Purpose: Obesity is a growing issue in Australia with limited evidence for brief community based intervention. This preliminary study aimed to investigate the long term effects of a 4-week group based multidisciplinary behavior management program for weight loss in the community health setting.
Method: A quasi-experimental study design was employed recruiting patients referred to two Community Health Centers. Participants completed a 4-week Appetite for change program, comprising four 2-h group sessions co-facilitated by a multidisciplinary team.

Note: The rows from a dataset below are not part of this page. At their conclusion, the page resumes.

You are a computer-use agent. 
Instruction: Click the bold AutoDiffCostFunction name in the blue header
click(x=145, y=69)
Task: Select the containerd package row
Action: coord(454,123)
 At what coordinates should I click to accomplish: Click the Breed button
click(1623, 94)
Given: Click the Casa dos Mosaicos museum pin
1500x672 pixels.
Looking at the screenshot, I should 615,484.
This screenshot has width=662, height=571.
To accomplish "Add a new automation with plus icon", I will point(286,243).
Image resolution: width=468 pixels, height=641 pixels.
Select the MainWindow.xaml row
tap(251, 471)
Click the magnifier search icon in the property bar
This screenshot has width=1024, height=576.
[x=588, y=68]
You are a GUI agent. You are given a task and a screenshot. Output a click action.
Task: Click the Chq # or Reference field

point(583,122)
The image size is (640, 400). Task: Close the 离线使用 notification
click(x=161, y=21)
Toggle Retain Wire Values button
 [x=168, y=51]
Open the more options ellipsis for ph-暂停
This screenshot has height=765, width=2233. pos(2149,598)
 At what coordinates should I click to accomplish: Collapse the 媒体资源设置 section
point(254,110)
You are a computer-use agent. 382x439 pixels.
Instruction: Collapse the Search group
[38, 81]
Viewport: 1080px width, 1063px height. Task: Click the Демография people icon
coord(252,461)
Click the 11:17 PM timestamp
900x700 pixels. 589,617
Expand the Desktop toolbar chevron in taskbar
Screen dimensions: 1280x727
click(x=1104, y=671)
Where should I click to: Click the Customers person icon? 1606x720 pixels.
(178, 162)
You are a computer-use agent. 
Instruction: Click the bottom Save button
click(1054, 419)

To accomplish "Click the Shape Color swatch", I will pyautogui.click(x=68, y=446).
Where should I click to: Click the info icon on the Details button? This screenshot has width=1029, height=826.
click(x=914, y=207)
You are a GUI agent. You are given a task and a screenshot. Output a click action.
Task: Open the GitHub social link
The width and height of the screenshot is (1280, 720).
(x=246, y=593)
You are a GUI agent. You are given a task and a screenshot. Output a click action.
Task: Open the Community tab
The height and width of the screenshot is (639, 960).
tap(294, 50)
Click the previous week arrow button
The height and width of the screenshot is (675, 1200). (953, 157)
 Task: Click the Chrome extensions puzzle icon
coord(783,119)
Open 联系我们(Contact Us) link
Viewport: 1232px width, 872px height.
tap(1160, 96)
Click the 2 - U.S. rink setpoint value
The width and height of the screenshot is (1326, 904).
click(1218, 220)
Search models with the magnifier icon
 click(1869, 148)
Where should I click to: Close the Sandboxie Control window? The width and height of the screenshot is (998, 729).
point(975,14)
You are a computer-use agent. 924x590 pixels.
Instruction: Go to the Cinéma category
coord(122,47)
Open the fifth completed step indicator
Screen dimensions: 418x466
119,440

The mindfulness self efficacy scale (MSES), quality of life scale (QoL), and self-reported knowledge and stages of change were measured pre-treatment, immediately post-treatment and, 6 and 12 months post-treatment. Weight and waist circumference were additionally measured at baseline, 6 and 12 months post-treatment.
Results: Eighty participants (mean age 63 ± 12.1 years) comprising 73 % women consented to participate. Statistically significant improvements (p ≤ 0.01) from pre-treatment were found at both 6 and 12 months, with a clinically significant mean percentage weight loss of approximately 4 %, and a mean improvement of 8.5 point on QoL at 12 months follow-up. Self-reported improvements in stages of change and knowledge were also maintained at 12 months.
Conclusion: Clinically and statistically significant long term improvements in all outcomes were found following a multidisciplinary brief intervention program for overweight/obese adults in the community health setting. The promising results following the Appetite for Change program warrant further controlled investigation.